Un creciente número de actividades, que antes estaban al alcance del individuo, han sido proscritas y muchos actos, desde comprar un arma para proteger su hogar, hasta sacar a pasear al perro, requieren de un permiso previo de las autoridades, que lo conceden, bajo ciertas circunstancias, como una graciosa liberalidad de su parte. El mismo autor al que mencionábamos hace un momento, nos previene: “Estamos pasando una época de masa y de nivelación, de indiferencia y aun de menosprecio hacia las calidades excepcionales que individualizan a un hombre y esta no es precisamente una crisis jurídica, sino de un orden mucho más vasto y profundo”. Sería imposible, en este breve comentario, tratar de enumerar aquí las causas de esta crisis, pero permítasenos señalar que la adopción de una concepción errónea y populista del concepto de igualdad que, junto con los de libertad y fraternidad, heredamos de la Revolución Francesa, ha sido en buena parte responsable de la crisis que, como bien lo dice Soler, no es sólo jurídica, sino de un orden más vasto y profundo. El principio de igualdad, rectamente interpretado es el reconocimiento a la igualdad de posibilidades jurídicas para todos los hombres, es decir que cualquiera que sea el titular de un determinado derecho, deberá merecer idéntica protección de parte de la ley, pero ese específico derecho no puede acordarse indiscriminadamente a todos, sino únicamente a aquellas personas individualizadas que se encuentran dentro de los supuestos de la norma, lo que necesariamente obliga a reconocer las diferentes circunstancias en que cada individuo se encuentra.

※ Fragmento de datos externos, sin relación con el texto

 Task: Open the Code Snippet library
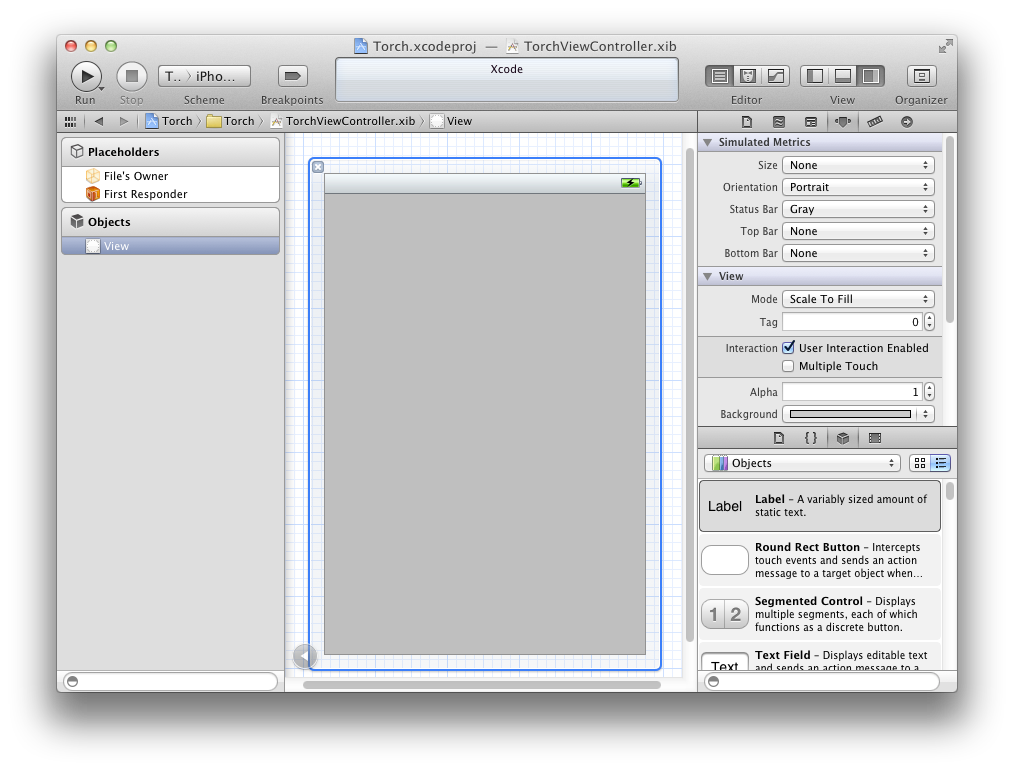click(x=809, y=437)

“Dar a cada uno lo suyo” es un empeño posible del Derecho que nos viene desde la antigua Roma, pero proclamar que “nadie vale más que yo”, fundamentado en un Derecho gregario, que menosprecia la individualidad y exalta al Estado por encima de todo, es el dictado del resentimiento y de la envidia. En vez de empeñarnos en un sistema que es fuerte de conflicto permanente, la meta hacia la cual debería tender todos nuestros esfuerzos es la fraterna en la que cada uno pueda alegrarse de encontrar en sus hermanos, cualidades de la que él mismo carece. Por supuesto que el presupuesto para que un mundo así pueda aflorar es el reconocimiento a las condiciones mínimas para que la existencia alcance su dignidad humana, pues sería imposible un mundo fraterno en el que coincidieran la miseria extrema y una opulencia ostentosa.